Les restos du coeur: ils refusent les sans papiers ?

L’affaire fait polémique et ouvre le débat sur l’intégration des sans papiers. L’affaire commence quand Hossam Bangladais , 26 ans , se rend aux restos du coeur  dans le but de participer à la distribution des repas chauds de l’association  et se fait recaler.

Surprenant? Oui. Discriminatoire? Non , répond un responsable de l’association à Paris qui requiert l’anonymat et qui évoque la précarité de Hossam: « Le fait d’être bénévole implique des contraintes. La personne doit intervenir dans des situations plus ou moins prédéfinies, qui comportent des risques. Elle doit pouvoir avoir du recul.  » Avant de rajouter que les circonstance d’entretien du jeune homme ont joué en sa défaveur.

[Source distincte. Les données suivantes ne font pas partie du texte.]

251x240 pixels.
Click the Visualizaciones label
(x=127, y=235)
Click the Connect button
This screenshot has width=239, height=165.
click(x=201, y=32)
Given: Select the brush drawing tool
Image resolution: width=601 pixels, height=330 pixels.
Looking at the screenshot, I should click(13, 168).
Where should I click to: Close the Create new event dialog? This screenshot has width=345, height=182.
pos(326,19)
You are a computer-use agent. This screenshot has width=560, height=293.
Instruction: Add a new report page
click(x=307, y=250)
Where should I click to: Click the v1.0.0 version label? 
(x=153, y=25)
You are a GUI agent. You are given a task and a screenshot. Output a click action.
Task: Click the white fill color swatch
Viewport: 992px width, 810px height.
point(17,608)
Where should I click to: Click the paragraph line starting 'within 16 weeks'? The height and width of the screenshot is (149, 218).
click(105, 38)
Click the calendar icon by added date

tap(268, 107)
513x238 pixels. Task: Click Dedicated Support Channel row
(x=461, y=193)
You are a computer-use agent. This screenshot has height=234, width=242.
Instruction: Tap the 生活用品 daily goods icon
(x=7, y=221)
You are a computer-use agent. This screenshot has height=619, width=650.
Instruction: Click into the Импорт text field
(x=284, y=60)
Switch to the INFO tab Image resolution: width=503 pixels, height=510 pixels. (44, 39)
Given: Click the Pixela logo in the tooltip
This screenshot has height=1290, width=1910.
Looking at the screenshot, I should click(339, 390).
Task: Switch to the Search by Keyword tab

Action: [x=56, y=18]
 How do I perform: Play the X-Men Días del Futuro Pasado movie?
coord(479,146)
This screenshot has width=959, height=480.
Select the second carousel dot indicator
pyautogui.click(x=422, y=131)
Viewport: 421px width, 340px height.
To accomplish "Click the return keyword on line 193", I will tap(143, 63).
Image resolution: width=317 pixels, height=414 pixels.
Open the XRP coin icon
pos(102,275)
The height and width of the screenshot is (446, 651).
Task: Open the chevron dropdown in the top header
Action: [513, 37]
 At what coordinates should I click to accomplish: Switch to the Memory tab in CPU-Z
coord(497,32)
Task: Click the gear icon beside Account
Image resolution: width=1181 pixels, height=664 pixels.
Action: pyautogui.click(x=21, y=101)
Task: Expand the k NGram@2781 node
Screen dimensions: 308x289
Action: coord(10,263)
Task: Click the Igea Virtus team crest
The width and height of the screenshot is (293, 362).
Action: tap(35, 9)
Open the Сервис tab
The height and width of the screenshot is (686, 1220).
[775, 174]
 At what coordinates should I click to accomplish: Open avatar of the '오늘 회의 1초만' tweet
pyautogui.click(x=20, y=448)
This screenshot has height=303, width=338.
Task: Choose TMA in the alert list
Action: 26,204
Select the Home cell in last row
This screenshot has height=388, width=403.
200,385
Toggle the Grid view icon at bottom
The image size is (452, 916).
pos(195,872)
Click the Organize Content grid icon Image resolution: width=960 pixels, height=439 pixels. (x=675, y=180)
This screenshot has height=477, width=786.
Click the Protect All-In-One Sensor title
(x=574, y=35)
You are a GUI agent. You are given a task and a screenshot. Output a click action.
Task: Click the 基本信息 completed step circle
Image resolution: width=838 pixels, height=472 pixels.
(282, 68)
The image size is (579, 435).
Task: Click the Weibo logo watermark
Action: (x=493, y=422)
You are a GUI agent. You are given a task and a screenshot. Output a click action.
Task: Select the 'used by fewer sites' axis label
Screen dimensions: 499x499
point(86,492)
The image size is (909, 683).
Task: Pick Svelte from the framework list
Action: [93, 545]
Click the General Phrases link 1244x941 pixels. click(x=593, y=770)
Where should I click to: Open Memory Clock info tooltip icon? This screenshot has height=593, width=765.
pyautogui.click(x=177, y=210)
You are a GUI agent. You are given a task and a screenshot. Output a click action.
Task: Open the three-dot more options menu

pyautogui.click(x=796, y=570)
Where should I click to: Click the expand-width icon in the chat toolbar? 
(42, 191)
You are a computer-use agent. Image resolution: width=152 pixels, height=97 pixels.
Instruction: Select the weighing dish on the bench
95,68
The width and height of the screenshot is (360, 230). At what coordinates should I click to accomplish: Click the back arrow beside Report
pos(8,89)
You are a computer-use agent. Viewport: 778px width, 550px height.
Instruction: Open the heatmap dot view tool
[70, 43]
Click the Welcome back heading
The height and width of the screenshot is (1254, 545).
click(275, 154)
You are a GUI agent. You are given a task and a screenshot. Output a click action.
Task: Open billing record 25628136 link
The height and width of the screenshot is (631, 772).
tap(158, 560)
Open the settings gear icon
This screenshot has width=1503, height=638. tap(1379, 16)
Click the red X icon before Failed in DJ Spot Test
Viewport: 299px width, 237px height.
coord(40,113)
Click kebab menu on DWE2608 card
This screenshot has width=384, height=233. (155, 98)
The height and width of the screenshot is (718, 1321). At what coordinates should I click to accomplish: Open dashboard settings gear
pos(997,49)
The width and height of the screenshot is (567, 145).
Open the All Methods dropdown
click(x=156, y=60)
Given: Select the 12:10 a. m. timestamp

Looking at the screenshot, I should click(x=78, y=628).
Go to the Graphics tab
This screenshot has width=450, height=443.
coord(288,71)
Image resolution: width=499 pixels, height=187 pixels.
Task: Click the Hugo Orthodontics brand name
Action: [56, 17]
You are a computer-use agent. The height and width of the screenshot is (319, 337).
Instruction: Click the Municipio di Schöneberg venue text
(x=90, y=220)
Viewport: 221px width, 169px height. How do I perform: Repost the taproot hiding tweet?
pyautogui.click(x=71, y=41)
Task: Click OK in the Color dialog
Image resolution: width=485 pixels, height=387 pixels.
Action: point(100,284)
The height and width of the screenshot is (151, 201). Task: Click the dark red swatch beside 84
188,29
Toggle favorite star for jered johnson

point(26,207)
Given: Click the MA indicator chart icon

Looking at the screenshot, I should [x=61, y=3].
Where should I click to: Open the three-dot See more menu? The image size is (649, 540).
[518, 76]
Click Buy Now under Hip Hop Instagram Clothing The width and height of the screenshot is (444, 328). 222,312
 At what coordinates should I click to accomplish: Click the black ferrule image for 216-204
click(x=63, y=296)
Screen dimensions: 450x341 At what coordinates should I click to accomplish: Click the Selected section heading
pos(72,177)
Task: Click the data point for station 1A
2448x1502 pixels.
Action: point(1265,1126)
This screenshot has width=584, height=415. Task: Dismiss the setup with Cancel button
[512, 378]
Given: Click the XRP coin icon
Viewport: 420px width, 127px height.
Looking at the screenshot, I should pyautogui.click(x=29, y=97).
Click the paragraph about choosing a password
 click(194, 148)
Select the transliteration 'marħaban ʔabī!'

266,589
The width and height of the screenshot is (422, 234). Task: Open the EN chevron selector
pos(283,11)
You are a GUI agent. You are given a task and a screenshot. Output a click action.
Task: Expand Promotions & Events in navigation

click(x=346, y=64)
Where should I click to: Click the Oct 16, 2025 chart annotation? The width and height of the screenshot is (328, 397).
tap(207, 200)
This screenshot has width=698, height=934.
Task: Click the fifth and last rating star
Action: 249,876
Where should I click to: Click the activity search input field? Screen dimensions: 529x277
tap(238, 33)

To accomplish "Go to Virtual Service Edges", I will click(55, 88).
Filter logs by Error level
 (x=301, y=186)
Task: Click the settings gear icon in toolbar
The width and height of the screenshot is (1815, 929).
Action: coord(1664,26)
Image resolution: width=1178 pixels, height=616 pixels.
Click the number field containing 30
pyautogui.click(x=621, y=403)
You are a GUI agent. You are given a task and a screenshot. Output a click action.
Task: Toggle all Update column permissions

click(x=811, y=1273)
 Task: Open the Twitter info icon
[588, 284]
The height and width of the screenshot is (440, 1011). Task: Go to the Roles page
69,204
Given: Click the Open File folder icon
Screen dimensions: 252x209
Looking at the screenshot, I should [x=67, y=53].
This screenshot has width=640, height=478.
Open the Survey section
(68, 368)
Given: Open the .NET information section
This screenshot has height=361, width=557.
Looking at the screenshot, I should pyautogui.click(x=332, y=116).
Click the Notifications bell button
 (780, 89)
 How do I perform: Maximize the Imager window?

Hossam quand à lui se défend  que sa démarche cache un objectif de régularisation et que son intention était simplement de donner un coup de main : « Si j’avais voulu avoir des papiers, j’aurai pu me marier il y a déjà longtemps avec une Française. Je voulais juste aider. »

Une seule chose est sure : l’affaire ouvre le débat sur le statut des sans papiers  et permet une réflexion sur leur intégration au sein de la société.